Monday, July 21, 2008

Hello, this is Harold

Harold just called. Who is Harold? Harold is the guy I left a message for 3 weeks ago. And apparently he took his sweet ass time calling back.

Harold is a CTE certified personal trainer at Wolfgang's gym. "I just got this message," he says, "I look forward to meeting you and offering any information that can help you with your marathon training."

Harold, I can probably guess the first tip you would give me: "Get up off your butt and run a mile."

Good lord of thunder thighs...Is it fair for a vegetarian to have cellulite? Shouldn't that be reserved for people who scarf fried chicken and T-Bone steaks?

But these chubby cheeks arn't a sign of physical fitness, even though once upon a time I was capable of running a 10k.

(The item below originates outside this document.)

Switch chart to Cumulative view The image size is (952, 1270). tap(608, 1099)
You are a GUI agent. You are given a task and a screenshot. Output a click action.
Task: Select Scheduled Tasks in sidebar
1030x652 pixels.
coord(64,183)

I am learning something about myself. I fear letting go. But once I do I realize that I don't miss what I let go if I rearrange my habits to fill that void that is left behind. Take myspace...I thought I would miss myspace like my left arm. But then I started this blog and I found dozens of new friends and worthwhile blogs to read. It was as if by letting go of my dependency I opened up a door to room full of miracles. Now I must remember this, when I make my next drastic cut from the negative parts of my life.

Because shouldn't our focus be making ourselves and our friends happy during this short life?

Shouldn't I swallow the pill that Harold took 3 weeks to call me back, and find hope in his reassuring kind, confident voice?

Shouldn't I stop hating all men? Shouldn't I stop hating my body, and ruing the fact that I don't have my sister's body type?

Ugh but getting off the chair to run a mile, can I really muster up the energy to do that?

Can I let go of my lazy Sunday mornings in exchange for a hard core 10 mile run through a humid downtown street? Can I give up my grilled cheese in exchange for celery and asparagus? Can I really be expected to wake up at 4:30am in order to make this dream of finishing a half marathon a reality for me?